* _YOUR ASSIGNMENT_: From the line holding "The height and" through the line holding "Select the Cấp 10 lane category" below, write out every line exactly; include both of those lines and drop the pictures.

Extracted data entries
______

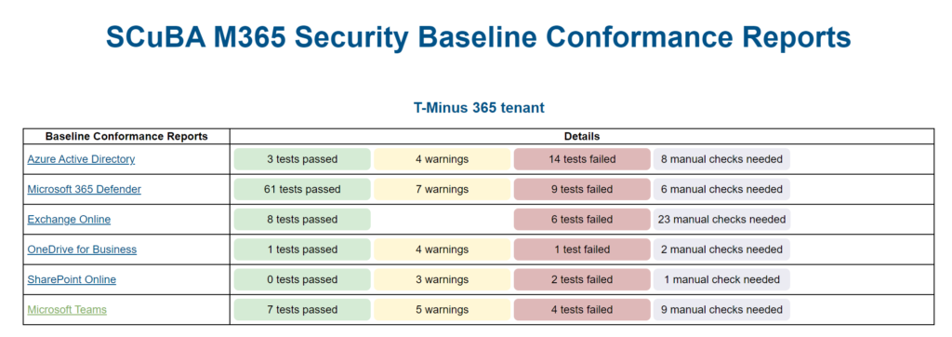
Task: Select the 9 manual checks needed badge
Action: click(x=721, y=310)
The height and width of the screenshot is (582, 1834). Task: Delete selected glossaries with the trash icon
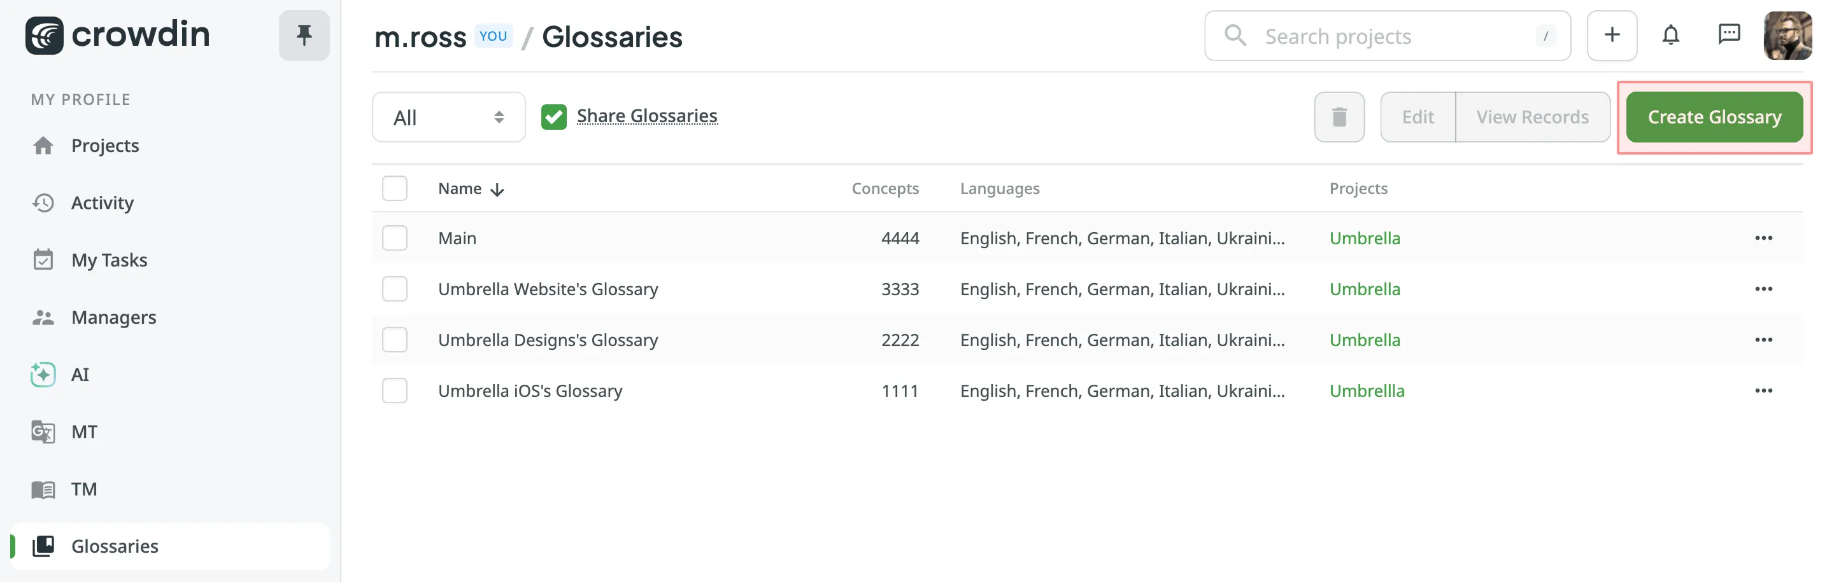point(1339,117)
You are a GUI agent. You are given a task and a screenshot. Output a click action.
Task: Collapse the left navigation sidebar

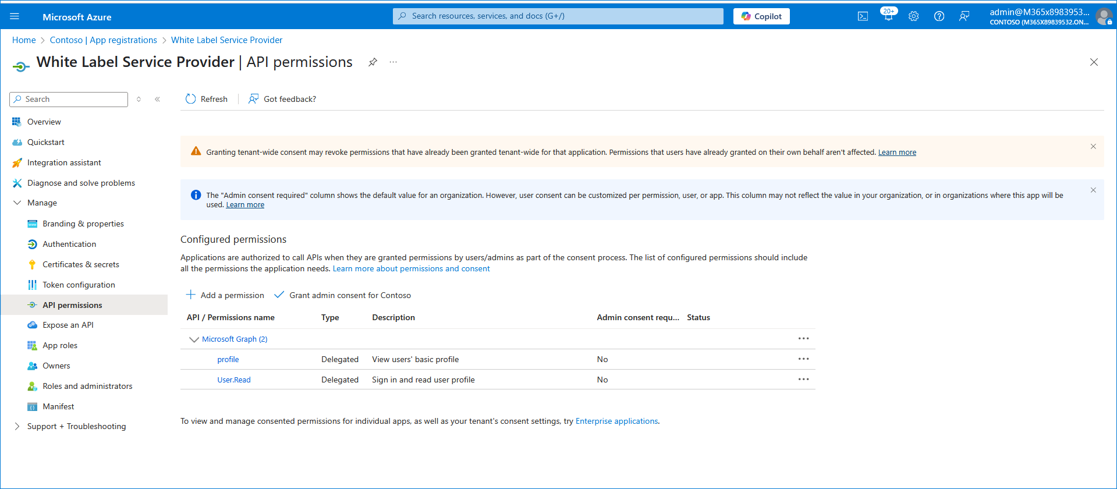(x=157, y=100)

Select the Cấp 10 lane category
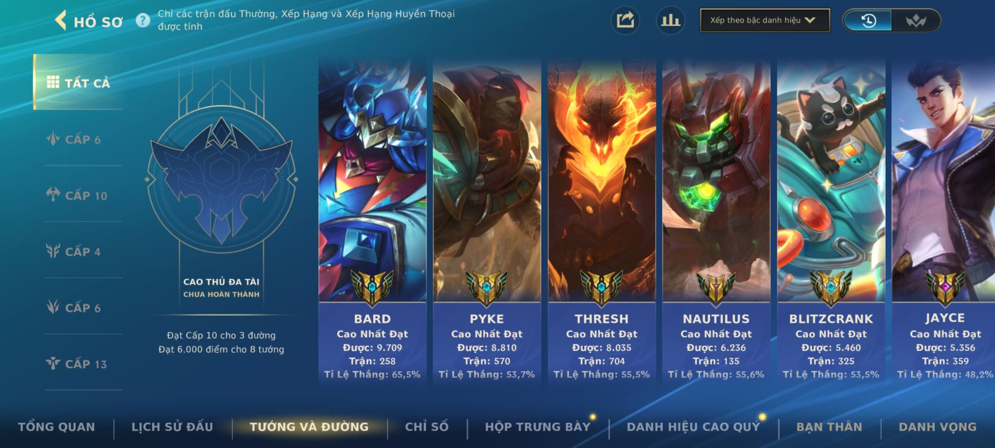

______

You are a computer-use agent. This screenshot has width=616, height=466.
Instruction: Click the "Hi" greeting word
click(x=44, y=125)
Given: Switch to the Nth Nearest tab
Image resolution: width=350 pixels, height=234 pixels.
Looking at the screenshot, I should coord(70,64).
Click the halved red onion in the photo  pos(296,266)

______

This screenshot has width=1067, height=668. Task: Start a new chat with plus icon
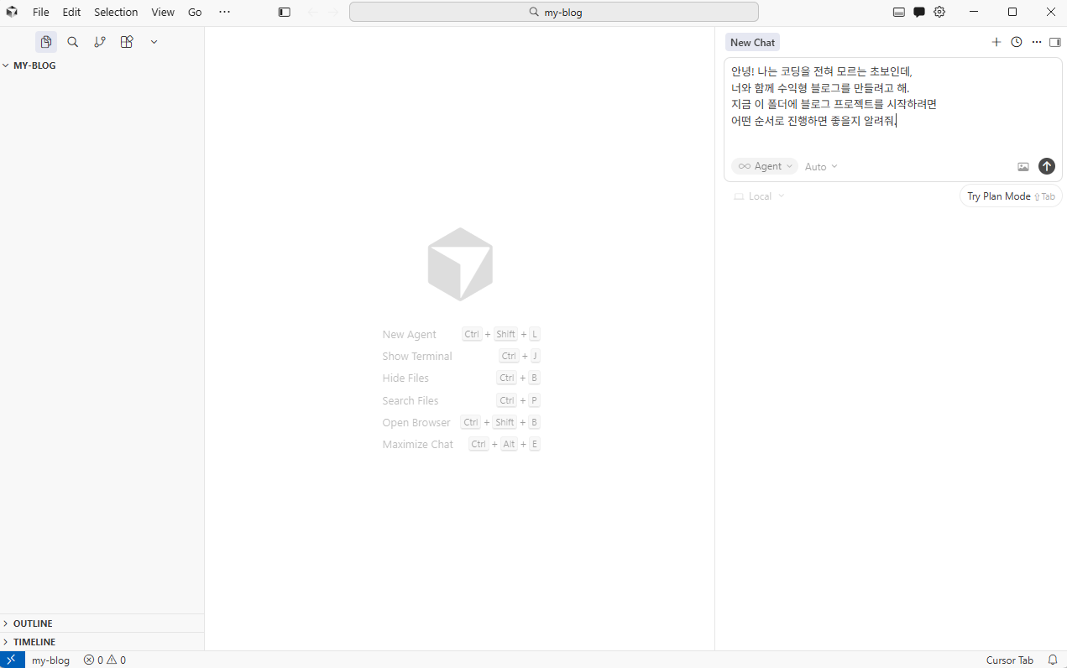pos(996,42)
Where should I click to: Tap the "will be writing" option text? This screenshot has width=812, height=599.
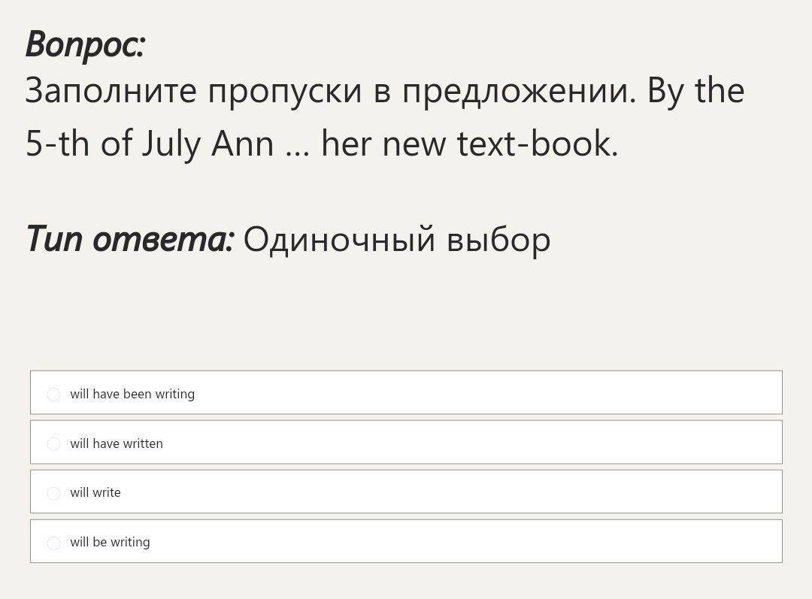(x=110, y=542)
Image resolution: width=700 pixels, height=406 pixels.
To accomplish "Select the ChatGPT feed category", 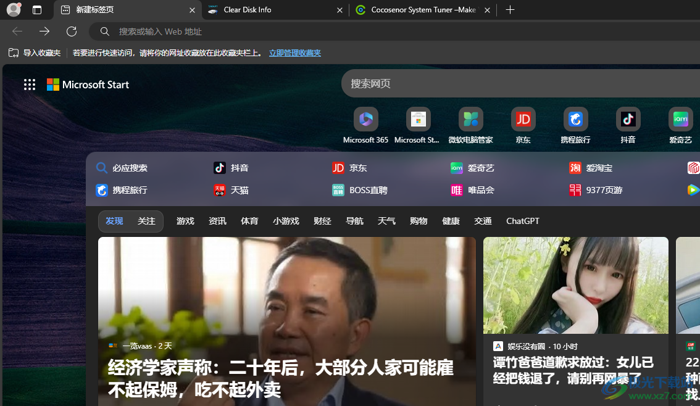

______

* _ANSWER SPACE_:
The height and width of the screenshot is (582, 1834). Task: Delete selected glossaries with the trash icon
point(1339,117)
You are a GUI agent. You are given a task and a screenshot. Output a click action.
Task: Collapse the left navigation sidebar

(x=157, y=100)

Select the Cấp 10 lane category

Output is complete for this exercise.